Gönderip bizi duâdan unutmasınlar” şeklinde vasiyette bulundu. Bir kaç gün
sonra vefât etti. Vasiyetleri üzerine o kitapları alıp, vâlilerin toplantı günü
olan Çarşamba günü huzurlarına vardım. Kalkıp kucaklaşarak, yanlarına oturmamı
söyledi. Hâl hatır sorduktan sonra, İstanbul’da bulunup, ziyaretlerine fazla
gidemediğim için üzüldüğünü söyledi. Merhum Muhammed Kumul Efendi’nin selâmını
söyleyip kitapları arzettiğimde, büyük bir üzüntü ve ağlama ile kitapların
yerine gönderilmesi için emir verdi. Mecliste bulunanlara beni tanıtıp; “Âhiret
kardeşimizdir” dedi.
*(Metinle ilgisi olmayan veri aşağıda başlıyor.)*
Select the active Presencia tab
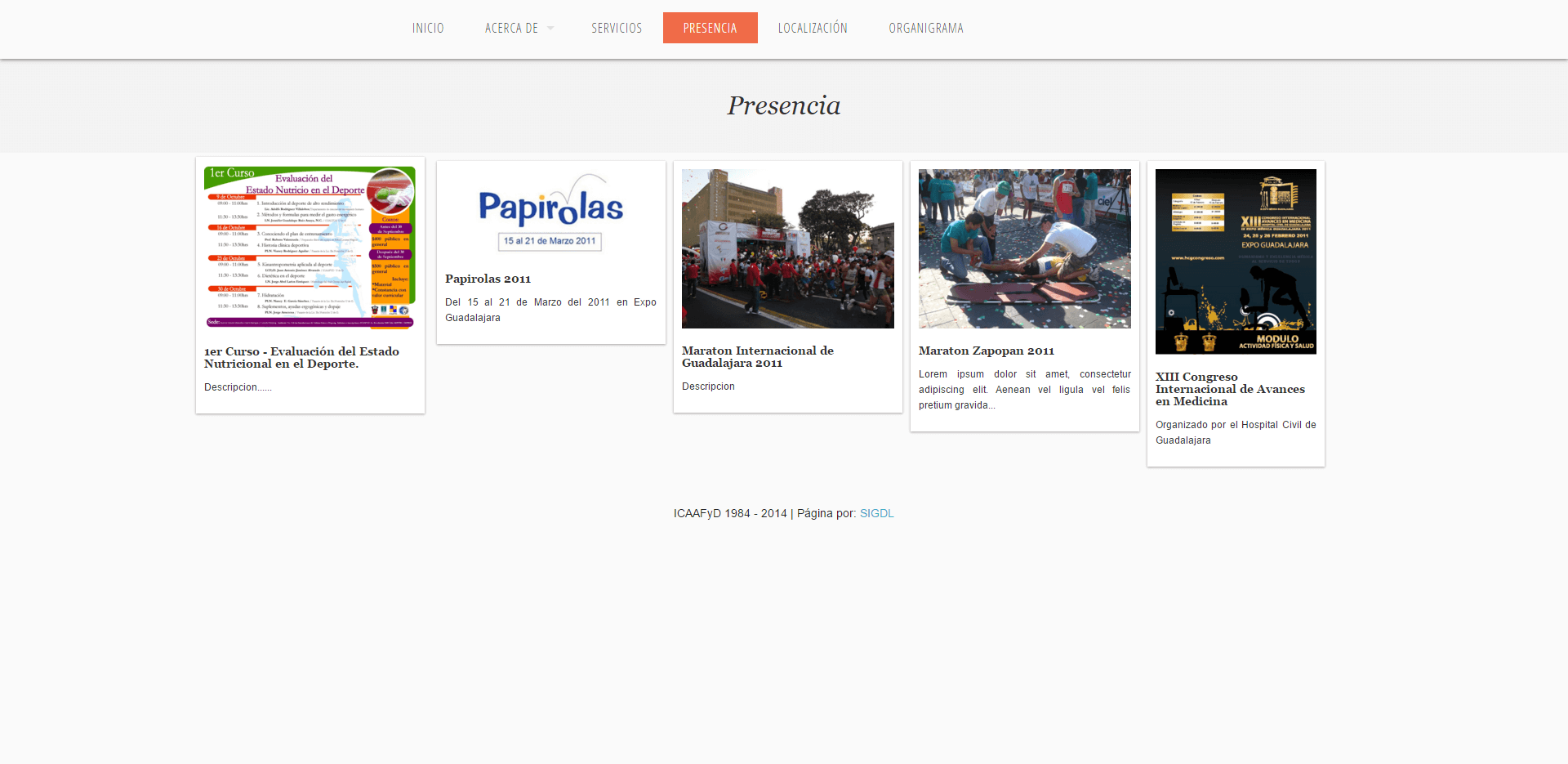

Vedâ edip kalktığımda, hizmetçilerine şöyle emretti: “Bize
gelenler dünyevî bir iş için gelirler. Bu zâtı iyi tanıyın. Geldiği zaman
misafir var diye bekletmeyin. Zîrâ bunlar bizi Allah rızâsı için ziyarete
gelirler. “Koynuma bir kese koydu. Sonra içinde yüz altın olduğunu gördüm.”
Osmanlı
târihinde dârüsseâde ağası olan iki Beşir Ağa daha vardır. Bunlardan birisine
Küçük Beşir Ağa denilmiştir. Diğeri sultan üçüncü Mustafa Han zamanında
dârüsseâde ağası olan Beşir Ağa’dır.
Hacı Beşir Ağa, zamanının büyük
evliyâsı ve meşhur âlimi Mehmed Emin Tokâdî hazretleri ile yakın dost ve âhiret
kardeşi idi. Mehmed Emin Tokâdi hazretleri ikinci defa Mekke’ye gidişinde şöyle
anlatmıştır:
“Mekke’ye giderken Medine’ye
uğradık. Hocam Ahmed-i Yekdest hazretlerinin vasiyetine uyarak Medine’de ikâmet
eden Şeyh Abdürrahîm Buhârî hazretlerinin yanına gittim. Görüşüp konuştuktan
sonra beni Resûlullah’ın sallallahü aleyhi ve sellem Kabr-i şerifini ziyarete
götürdü. Ziyaret sırasında koynundan bir kâğıt çıkarıp okuduktan sonra, bana
vererek tebrik etti. O sırada yanımızda bulunan bir zât da beni tebrik etti.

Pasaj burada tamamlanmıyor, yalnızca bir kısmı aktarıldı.